Kirkland Lake Gold Ltd owns the Holt Complex, which includes three wholly owned mines, the Taylor mine (“Taylor”), Holt mine (“Holt”) and Holloway mine (“Holloway”), as well as a central milling facility, the Holtmill.
February 8, 2022 – Agnico Eagle Mines Limited and Kirkland Lake Gold Ltd. are pleased to announce the successful completion of the previously announced merger of equals transaction (the “Merger”).
The combined company will continue as Agnico Eagle Mines Limited.
- subscription is required.
Summary:
At Holt-Holloway, the deposit is a mafic volcanic hosted where the gold mineralization is quite unlike the classical Superior province auriferous quartz vein systems resulting from deformed, extensional fracture arrays. Rather, it is associated with disseminated sulphides in altered rock, sometimes described as replacement mineralization. Mineralization typically consists of moderately to steeply dipping tabular zones of disseminated pyrite (generally less than 5 per cent per volume) and gold in intensely altered tholeiitic basalt, with variably developed microveinlet stockworks. The ore is gold rich (Au:Ag is greater than 5) and contains concentrations of arsenic. The mineralized zones occur in a variety of geological settings reflecting a variety of controls on the localization of the mineralization: along low-strain lithological contacts (Lightning, Blacktop and Lightning Deep zones at Holloway), along brittle and/or ductile faults (McDermott, Worvest and Mattawasaga zones), and as shallowly dipping discordant zones (Tousignant, South Zone and Zone 4) of which the South Zone (Holt) is spatially coincident with an array of shallowly dipping syenitic dykes.

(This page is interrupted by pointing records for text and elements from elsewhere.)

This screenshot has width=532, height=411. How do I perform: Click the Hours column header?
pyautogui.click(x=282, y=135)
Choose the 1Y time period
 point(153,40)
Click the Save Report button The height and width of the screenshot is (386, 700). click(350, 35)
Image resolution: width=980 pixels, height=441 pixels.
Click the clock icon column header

Mineralized zones are coincident with zones of intense albite-ankerite alteration of the host basalt, which, in turn, are partly fringed by sericite alteration haloes at Holloway and fringed by broader zones of calcite alteration. Disseminated specular hematite can be present within or outboard of mineralized zones.
Gold mineralization at the Holt and Holloway Mines is associated with replacement carbonate pyrite-albite-quartz alteration that overprints mafic volcanic rocks in, and adjacent to, D3-D4 high strain zones. The overprinting of multiple mineralization phases in the same area suggests that mineralization was long lived and spanned syntectonic deformation during exploitation of the same fluid channel ways.

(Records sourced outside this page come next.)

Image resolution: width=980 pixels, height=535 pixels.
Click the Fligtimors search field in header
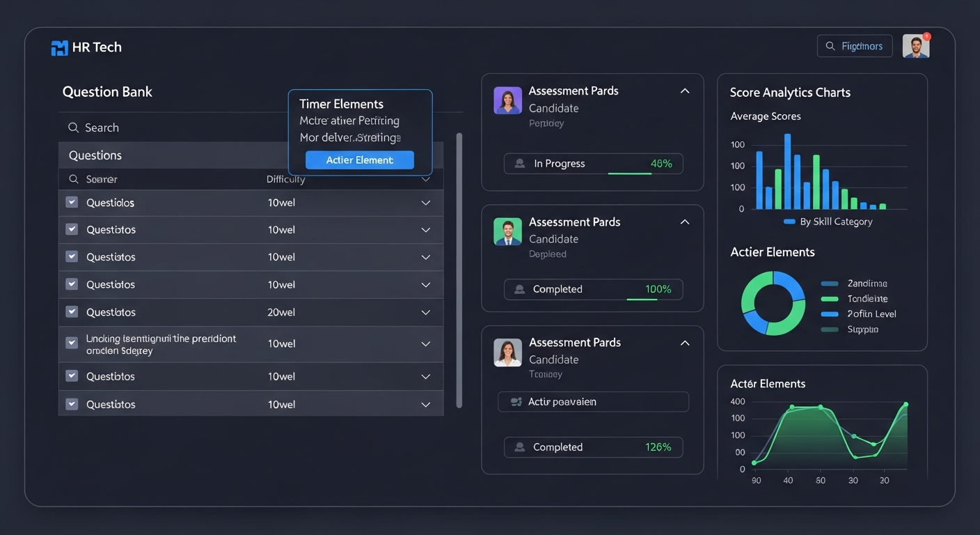click(855, 47)
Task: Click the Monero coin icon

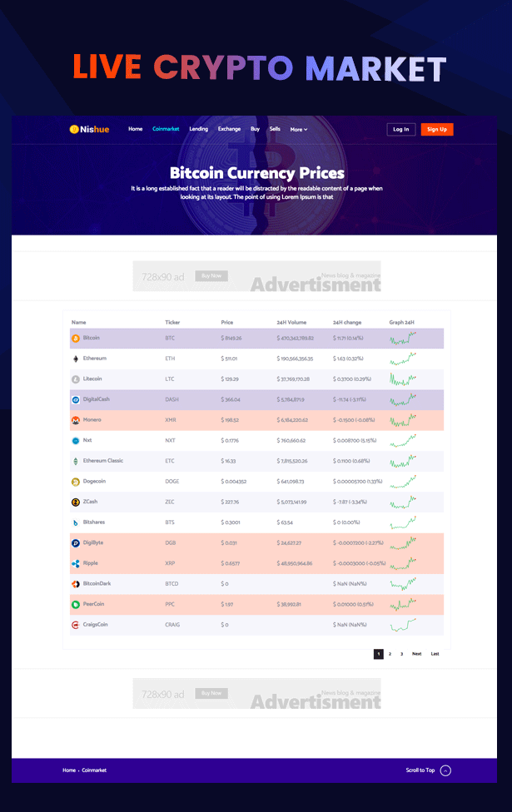Action: pos(74,419)
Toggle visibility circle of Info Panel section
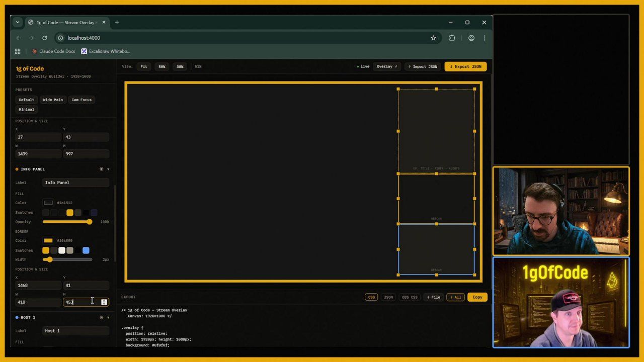 pos(101,169)
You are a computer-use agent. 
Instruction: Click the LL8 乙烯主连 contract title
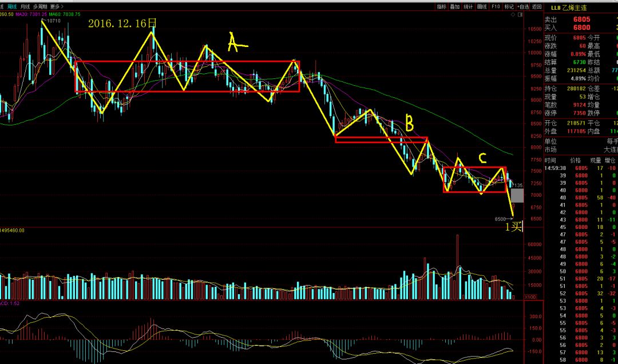(569, 8)
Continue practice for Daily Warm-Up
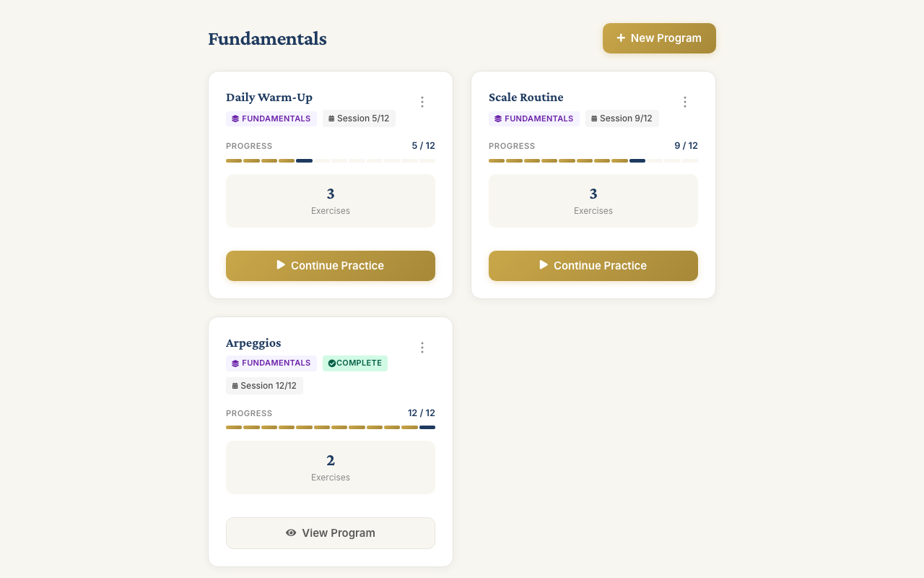This screenshot has width=924, height=578. pyautogui.click(x=331, y=266)
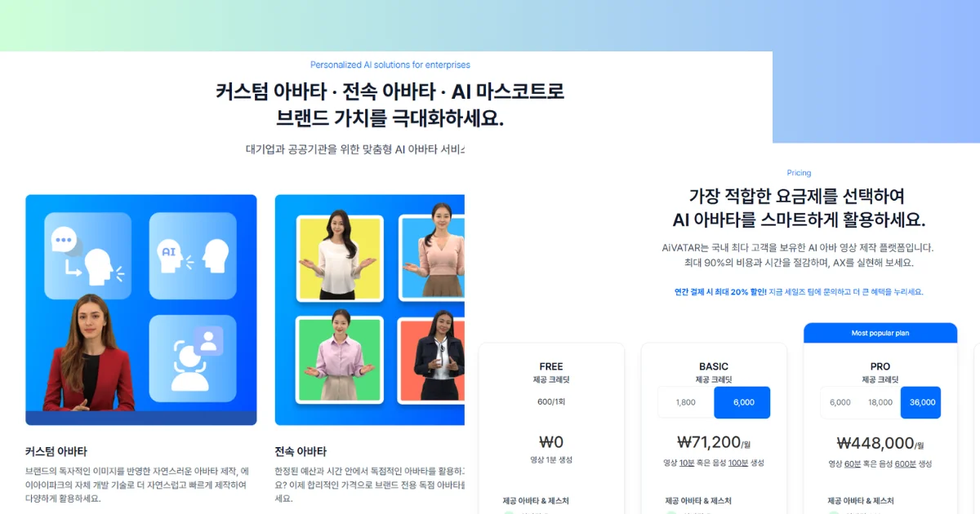Choose the highlighted 6,000 credits in BASIC

tap(742, 402)
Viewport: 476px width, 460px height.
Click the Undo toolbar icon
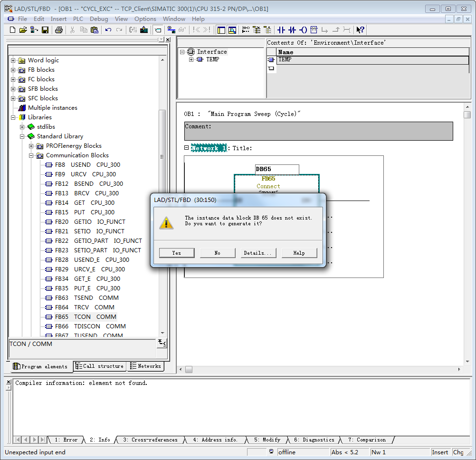coord(108,30)
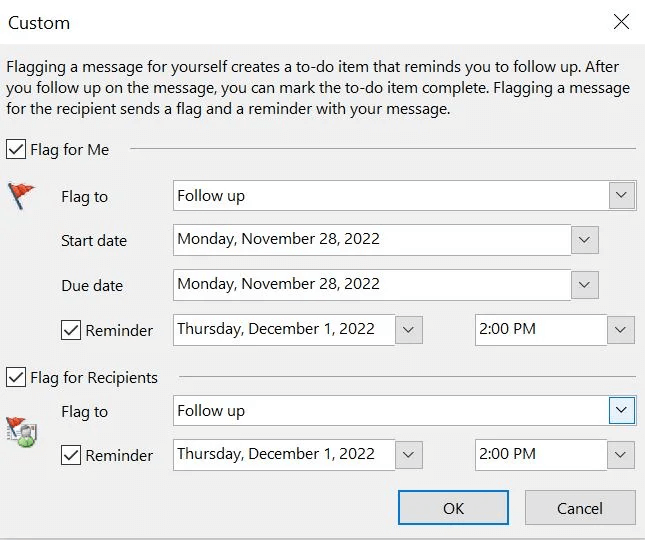Open the Due date calendar dropdown
The height and width of the screenshot is (540, 645).
(585, 285)
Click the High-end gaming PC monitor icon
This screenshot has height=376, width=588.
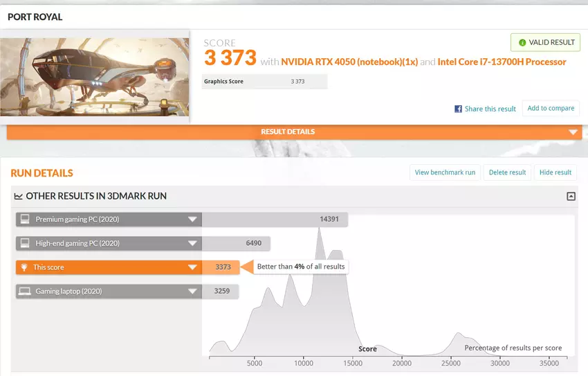pos(25,243)
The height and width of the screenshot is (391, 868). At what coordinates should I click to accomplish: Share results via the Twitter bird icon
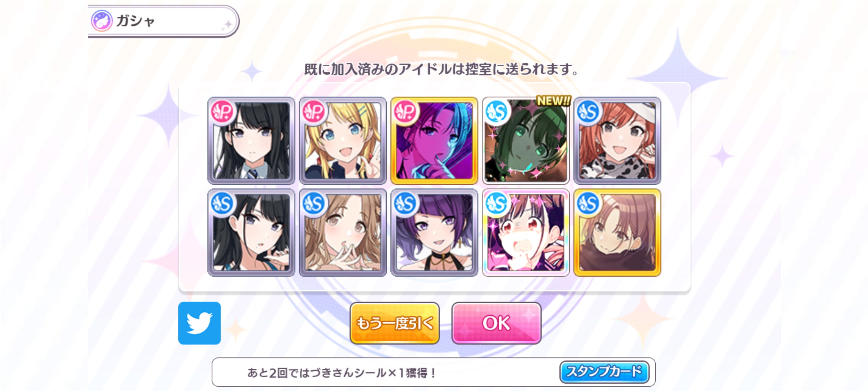tap(199, 323)
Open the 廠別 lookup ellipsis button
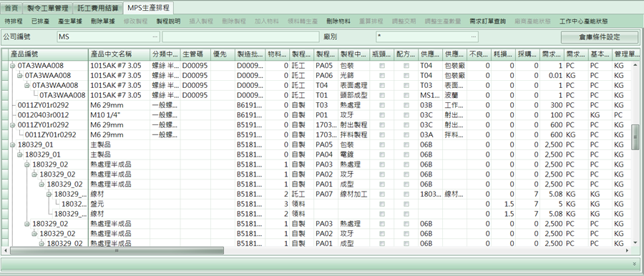Image resolution: width=644 pixels, height=276 pixels. (474, 37)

The deposit types vary within the Taylor Mine Complex. The Shaft Deposit furthest east is identified as a Felsic intrusive related model, with a contemporaneous green carbonate association. Feldspar porphyritic intrusions are the host to high grade gold veins and high concentrations of disseminated sulphides (generally pyrite).

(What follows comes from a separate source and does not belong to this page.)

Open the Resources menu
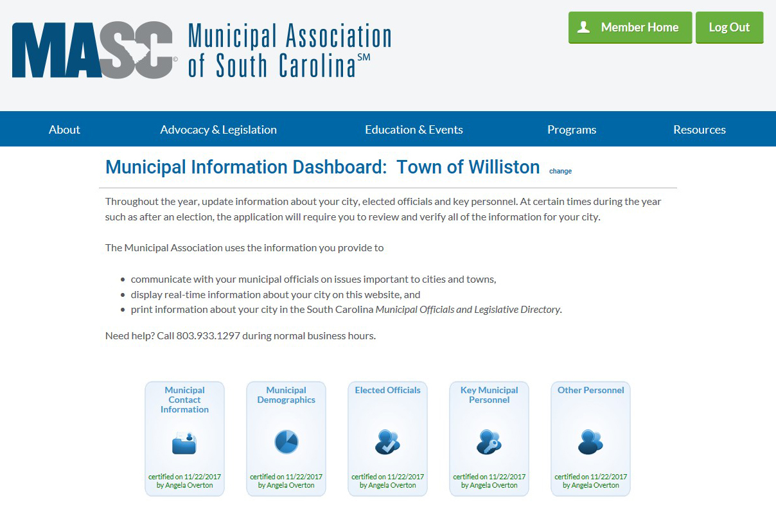This screenshot has height=532, width=776. pos(700,129)
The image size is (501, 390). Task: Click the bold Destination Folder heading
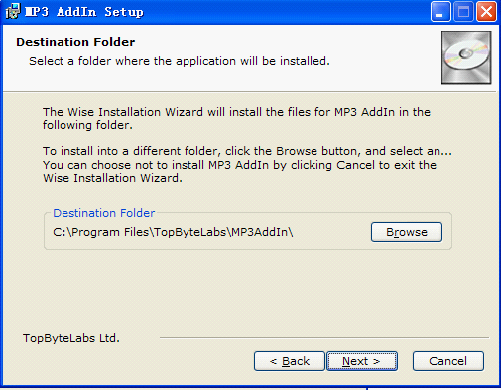coord(76,42)
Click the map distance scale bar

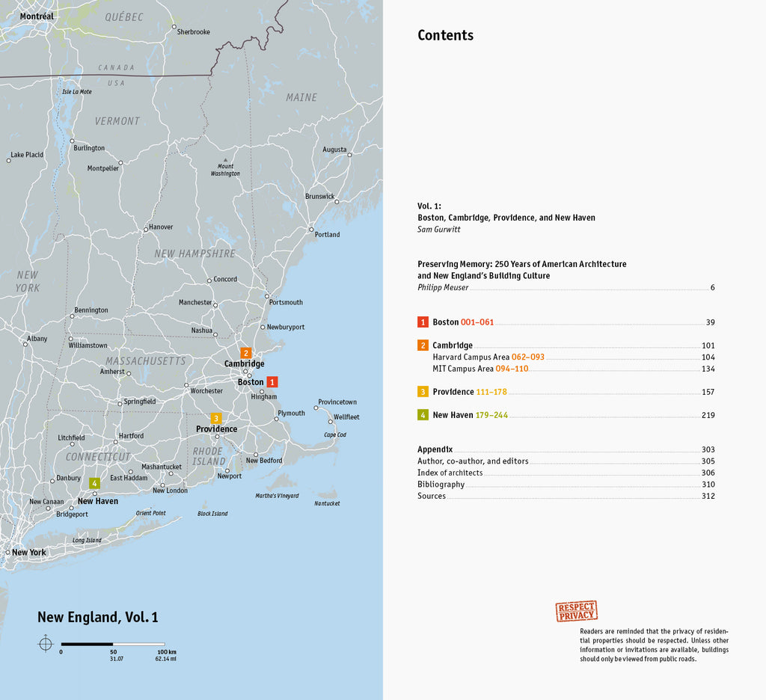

Within the West Porphyry Deposit, free gold is found within quartz dominant extension veins and veinlets, cross-cutting the foliation present within the chrome-mica and chloritic altered ultramafic rock. This unit can be up to 20 m thick as the true extent of the veins are not fully understood. Additionally, the main shear (interpreted to be the contact of the PDF between the mafic and sediment contact, is host to a quartz brecciated shear vein, which can be up to 2m thick. Altered mafic units consisting of high concentrations of disseminated sulphides are also host to gold mineralization.
The Taylor Mineralization is in close proximity, within the hanging wall, to the PDF. Over a strike length of 2.3 kilometres there are three mineralization zones that have been identified. From east to west these are:
- The Shaft Deposit, with gold mineralization associated with felsic intrusive rocks.
- The West Porphyry Deposit (WPZ), a system of stacked lenses, with the gold mineralization associated with felsic intrusive and altered mafic-ultramafic rocks (Green Quartz Carbonate).
- The Shoot Deposit, with gold mineralization hosted by argillaceous metasedimentary rocks within a package of green quartz carbonate. Gold commonly occurs as relatively coarse-sized free gold in quartz, but also occurs as fine particles, which may be intimately associated with sulphides (particularly pyrite and locally, arsenopyrite) both in quartz-carbonate veins or in surrounding altered host rocks.